Zendesk, Inc.
- Type: Private
- Traded as: NYSE: ZEN (2014–2022)
- Industry: Software as a service
- Founded: 2007; 19 years ago in Copenhagen, Denmark
- Founders: Mikkel Svane; Alexander Aghassipour; Morten Primdahl;
- Headquarters: 181 Fremont, San Francisco, California, U.S.
- Number of locations: 19 (2022)
- Key people: Tom Eggemeier (CEO);
- Revenue: US$1.34 billion (2021)
- Operating income: US$−166.68 million (2021)
- Net income: US$−223.64 million (2021)
- Total assets: US$2.45 billion (2021)
- Total equity: US$489.22 million (2021)
- Owner: Hellman & Friedman (2022–present); Permira (2022–present);
- Number of employees: 5,860 (2021)
- Website: zendesk.com

= Zendesk =

American customer service software company

Zendesk, Inc. is an American company that provides software-as-a-service (SaaS) products related to customer support, sales, and other customer communications. The company was founded in Copenhagen, Denmark, in 2007 and is headquartered in San Francisco, California, United States.
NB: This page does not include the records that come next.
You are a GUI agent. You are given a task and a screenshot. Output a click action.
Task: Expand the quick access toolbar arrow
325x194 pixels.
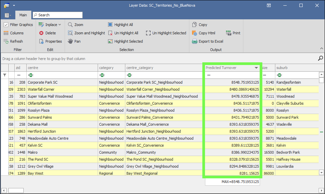click(14, 5)
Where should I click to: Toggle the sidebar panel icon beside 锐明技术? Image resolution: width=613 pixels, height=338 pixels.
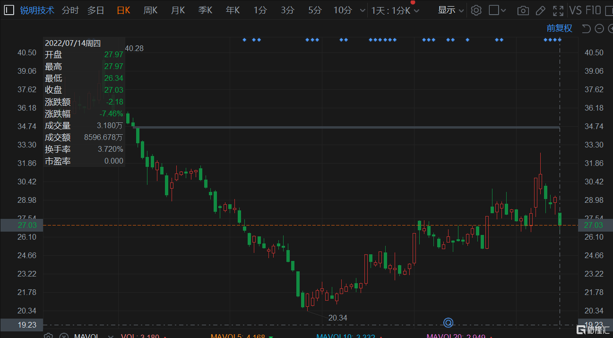click(9, 10)
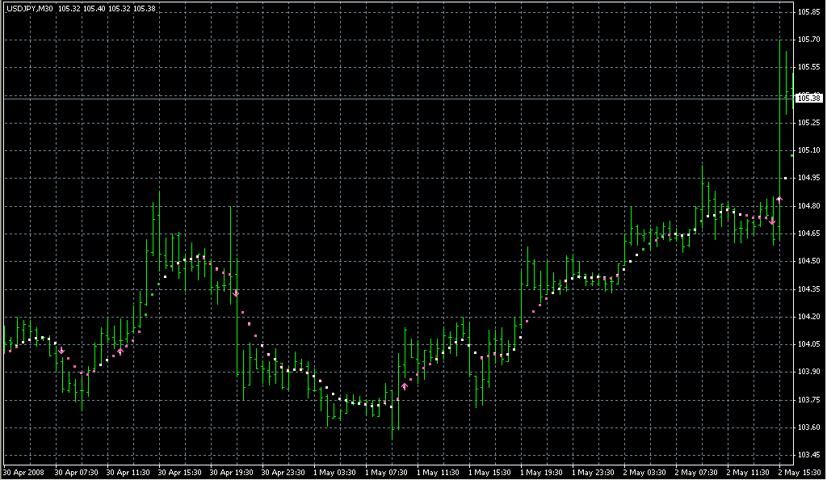The height and width of the screenshot is (480, 827).
Task: Click the USDJPY,M30 chart title text
Action: click(x=30, y=8)
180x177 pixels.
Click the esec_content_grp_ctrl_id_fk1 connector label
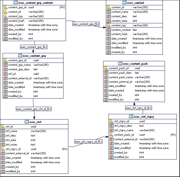coord(34,109)
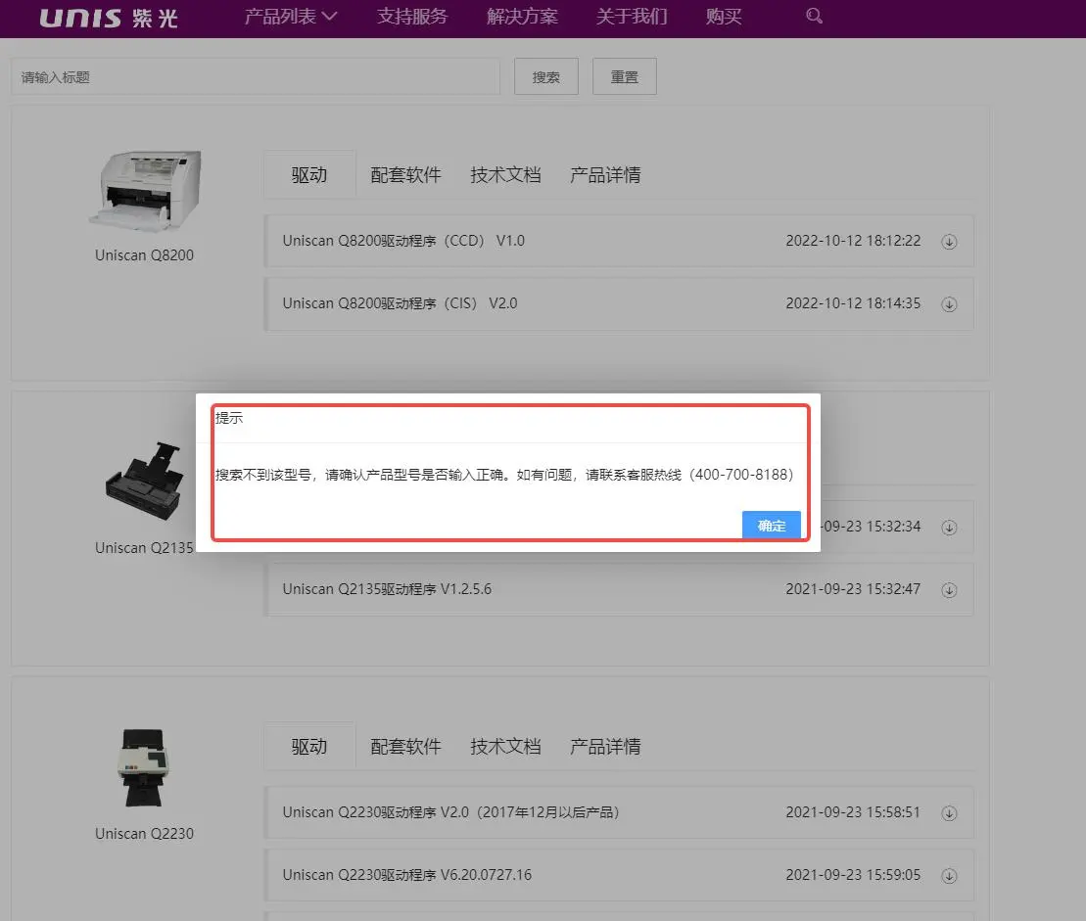Image resolution: width=1086 pixels, height=921 pixels.
Task: Click the search magnifier icon in header
Action: coord(814,17)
Zendesk raised about $86 million in venture capital investments before going public in 2014.

On November 22, 2022, Zendesk announced that it had been acquired by a group of investors led by Hellman & Friedman and Permira for approximately $10.2 billion.

== History ==
=== Origins and funding ===
Zendesk was founded in Copenhagen, Denmark in 2007 by three friends: Morten Primdahl, Alexander Aghassipour, and Mikkel Svane. The founders started developing the Zendesk software in Svane's loft. Initially, Zendesk was funded by the cofounders themselves, each doing consulting jobs to support their families. Within a few months of the Zendesk software-as-a-service product being released in the fall of 2007, it had about 1,000 trial customers. Initially, interest in the software spread slowly through word-of-mouth predominantly among other startups. Adoption accelerated in 2008, due to an increased interest in responding to customer complaints on social media and after Twitter started using Zendesk.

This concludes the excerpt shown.